• [Short task a]
Reproduce the listing word for word, starting at its first line and ending at the line that contains "[x=143, y=318]".

• [Reading text]
----------
His first album, ‘Back to Bedlam’, also went to number one over here, as it did in 18 other countries, making it the biggest-selling album of the millennium. It even entered the Guinness Book of Records as the fastest-selling album in one year. But it was his first single that really put him on the map. You’re Beautiful became the sound of that summer. It was everywhere, and still is – having become a favourite at weddings, funerals and bar mitzvahs. I even heard a brass band playing it at an agricultural show in the Yorkshire Dales this summer.

As well as millions of sales, James Blunt has won Brit awards, Ivor Novello awards, MTV awards and various Grammy nominations. In terms of credibility, he’s headlined at Glastonbury and won the respect of the world-weary music press. Yet not everyone loves him, as he points out when we get something to eat in the canteen area back stage.

‘After Back to Bedlam really started selling,’ he says, ‘there was this sudden aggression towards me in the UK, for whatever reason, and that focused my mind, made it clear to me what I was doing and why I wanted to do it. I write songs for myself. I don’t write them for you, or for anyone else, I write them because I have experiences that I need to process. I don’t have the answers all the time, but I do have lots of questions, and I express them in the songs I write.’

He is, I think, alluding to a poll last year of ‘the most annoying things in life’, which put him at number four, just behind cold-callers and queue-jumpers. ‘I haven’t met anyone who voted in the poll, have you?’ he says when I mention this. ‘That poll probably came from a website that was after some publicity. You and I could do the same poll very quickly right now and it would count as a poll. We could do one about annoying newspapers, for example. I promise the Sunday Telegraph wouldn’t be in my list. My parents take it.’

His father, a retired colonel in the Army Air Corps, manages his son’s finances. His mother arranged the purchase of his six-bedroom villa in Ibiza (he also has a chalet in Verbier and recently bought a place in Chelsea). ‘I’m not married,’ he says, ‘and so the support structure in my life is my parents. I’m closer to them now than I have ever been.’

He certainly isn’t married, as the photographs of him emerging from nightclubs with various high-profile women on his arm attest. Tara Palmer-Tomkinson was probably the best known socialite, Jessica Sutta, of the Pussycat Dolls, the most glamorous. He also seems to be photographed regularly cavorting on beaches with bikini-clad models such as Petra Nemcova, whom he dated and then dumped – unceremonious dumping being his way of ending relationships, according to the tabloids. He once said he found himself in a swimming pool in LA with nine naked women. ‘I was the only bloke. It was the only time I wished my mates were there, purely to spectate. I had arrived. It was a moment.’

Now he says of the tabloid interest in his peripatetic love life: ‘Last week I went to my home in Ibiza and was photographed by the paparazzi in my swimming trunks with girls. What is the point of that? I’m not that bothered, but maybe the media should be concentrating more on global warming or the Russian invasion of Georgia.
----------
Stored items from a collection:

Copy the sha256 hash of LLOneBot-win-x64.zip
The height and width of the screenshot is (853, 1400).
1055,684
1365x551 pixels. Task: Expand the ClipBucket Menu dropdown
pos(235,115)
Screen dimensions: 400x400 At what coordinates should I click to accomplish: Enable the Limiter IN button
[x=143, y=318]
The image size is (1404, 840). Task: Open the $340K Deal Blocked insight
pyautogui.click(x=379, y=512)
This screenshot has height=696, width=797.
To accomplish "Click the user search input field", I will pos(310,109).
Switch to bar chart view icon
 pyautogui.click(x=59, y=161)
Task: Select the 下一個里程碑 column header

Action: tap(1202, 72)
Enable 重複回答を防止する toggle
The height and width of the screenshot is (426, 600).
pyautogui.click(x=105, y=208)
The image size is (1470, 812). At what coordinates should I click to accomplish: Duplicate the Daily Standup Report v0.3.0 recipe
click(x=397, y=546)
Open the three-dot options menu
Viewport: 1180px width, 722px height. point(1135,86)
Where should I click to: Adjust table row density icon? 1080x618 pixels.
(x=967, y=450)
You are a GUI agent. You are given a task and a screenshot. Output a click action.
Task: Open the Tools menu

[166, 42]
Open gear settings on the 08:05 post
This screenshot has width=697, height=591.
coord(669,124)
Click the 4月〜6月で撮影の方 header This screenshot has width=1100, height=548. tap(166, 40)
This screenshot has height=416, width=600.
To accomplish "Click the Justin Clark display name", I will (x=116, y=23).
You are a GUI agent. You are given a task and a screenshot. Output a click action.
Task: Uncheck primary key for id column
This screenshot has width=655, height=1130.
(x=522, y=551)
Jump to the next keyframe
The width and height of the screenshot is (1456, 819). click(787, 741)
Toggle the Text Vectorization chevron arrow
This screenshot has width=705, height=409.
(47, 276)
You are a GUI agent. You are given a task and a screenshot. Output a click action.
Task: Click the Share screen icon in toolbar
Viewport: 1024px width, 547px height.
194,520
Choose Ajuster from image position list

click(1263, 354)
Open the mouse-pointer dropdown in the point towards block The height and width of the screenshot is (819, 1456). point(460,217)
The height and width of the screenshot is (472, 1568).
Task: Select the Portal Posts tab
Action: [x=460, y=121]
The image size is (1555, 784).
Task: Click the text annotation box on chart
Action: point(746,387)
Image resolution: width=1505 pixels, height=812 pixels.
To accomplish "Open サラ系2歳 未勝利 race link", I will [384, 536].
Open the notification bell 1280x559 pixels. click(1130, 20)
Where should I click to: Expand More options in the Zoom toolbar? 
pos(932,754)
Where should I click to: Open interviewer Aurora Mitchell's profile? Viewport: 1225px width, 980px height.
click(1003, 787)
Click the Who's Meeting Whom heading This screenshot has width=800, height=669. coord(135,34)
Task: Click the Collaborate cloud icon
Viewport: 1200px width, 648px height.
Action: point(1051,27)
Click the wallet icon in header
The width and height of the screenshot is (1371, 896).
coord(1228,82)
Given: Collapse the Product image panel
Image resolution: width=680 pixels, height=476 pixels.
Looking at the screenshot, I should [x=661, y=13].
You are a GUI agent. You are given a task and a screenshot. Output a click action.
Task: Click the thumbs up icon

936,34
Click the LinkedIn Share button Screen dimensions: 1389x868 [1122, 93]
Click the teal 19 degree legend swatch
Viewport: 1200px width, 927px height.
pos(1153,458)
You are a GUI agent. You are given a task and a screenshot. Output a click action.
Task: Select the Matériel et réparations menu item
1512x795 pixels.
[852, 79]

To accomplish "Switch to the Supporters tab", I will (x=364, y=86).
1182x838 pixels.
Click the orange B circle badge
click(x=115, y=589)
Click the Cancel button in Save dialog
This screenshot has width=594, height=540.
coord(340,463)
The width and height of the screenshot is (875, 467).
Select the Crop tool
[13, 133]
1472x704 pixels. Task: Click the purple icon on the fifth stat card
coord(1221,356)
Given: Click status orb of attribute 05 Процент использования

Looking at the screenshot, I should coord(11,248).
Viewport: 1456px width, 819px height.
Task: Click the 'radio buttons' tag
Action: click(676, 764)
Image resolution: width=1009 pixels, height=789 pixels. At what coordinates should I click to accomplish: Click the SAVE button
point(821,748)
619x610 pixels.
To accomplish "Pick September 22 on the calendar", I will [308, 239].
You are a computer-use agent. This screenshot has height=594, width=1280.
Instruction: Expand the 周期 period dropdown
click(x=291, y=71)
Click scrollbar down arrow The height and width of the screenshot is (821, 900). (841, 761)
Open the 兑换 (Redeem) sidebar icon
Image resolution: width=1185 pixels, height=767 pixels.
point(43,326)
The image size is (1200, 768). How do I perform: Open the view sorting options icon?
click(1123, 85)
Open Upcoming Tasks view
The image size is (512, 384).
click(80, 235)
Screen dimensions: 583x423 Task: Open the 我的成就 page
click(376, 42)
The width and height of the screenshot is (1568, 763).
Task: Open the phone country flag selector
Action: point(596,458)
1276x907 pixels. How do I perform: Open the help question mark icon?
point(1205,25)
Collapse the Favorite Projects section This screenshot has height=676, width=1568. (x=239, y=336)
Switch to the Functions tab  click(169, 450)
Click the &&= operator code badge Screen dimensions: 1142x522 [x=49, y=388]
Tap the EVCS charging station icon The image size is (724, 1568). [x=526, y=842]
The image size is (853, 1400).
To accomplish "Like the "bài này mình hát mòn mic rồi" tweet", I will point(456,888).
----------
• [Short task b]
Carry the article on James Blunt forward from the point at which it stops.

• [Response a]
Copy the sha256 hash of LLOneBot-win-x64.zip
The height and width of the screenshot is (853, 1400).
1055,684
1365x551 pixels. Task: Expand the ClipBucket Menu dropdown
pos(235,115)
Screen dimensions: 400x400 At what coordinates should I click to accomplish: Enable the Limiter IN button
[x=143, y=318]

• [Response b]
‘Looking at me in my swimming trunks is not a great sight. It’s a waste of time. There generally is a long lens pointing at me wherever I go, these days. I’m comfortable with it. I appreciate how things work. But my record label said something about my always being photographed coming out of nightclubs and I thought, “But this is what I do. I was doing it before the second album came out, so what is different now? You didn’t tell me to stop then.” I’m not going to change my life because of these people. I don’t see why I should.’

His label also gets him to dye his grey hairs and be enigmatic about his love life, which is an old tactic dating back to the Beatles – they had to pretend they didn’t have wives and girlfriends so that fans could fantasise they were in with a chance.

Actually, at the time of going to press, Blunt seems to be going out again with one of his old flames, Verity Evetts, an Oxford-educated barrister. He has also stayed friendly with some of his other exes, the socialites at least. He told one – an ex who got married not long ago – that he doesn’t feel ‘centred’ at the moment and would like to get married as well. Then again, he also said that he never tires of singing You’re Beautiful night after night because it gets him laid night after night.

Either way, he tells me he has grown used to the idea that his mother will probably find out from the papers what he has been up to, and with whom, before he has had a chance to tell her. ‘And my [two] sisters are quick to email me about things in the papers, laughing their heads off. I get healthy, ritual abuse from them, and give it back myself.’

As we are talking, I can’t decide whether the way Blunt smiles all the time is disarming or disturbing. He’s like a victim of a religious cult, smiling at the beginning of the sentence and at the end. I guess he has a lot to smile about, but also I sense a great deal of insecurity to disguise.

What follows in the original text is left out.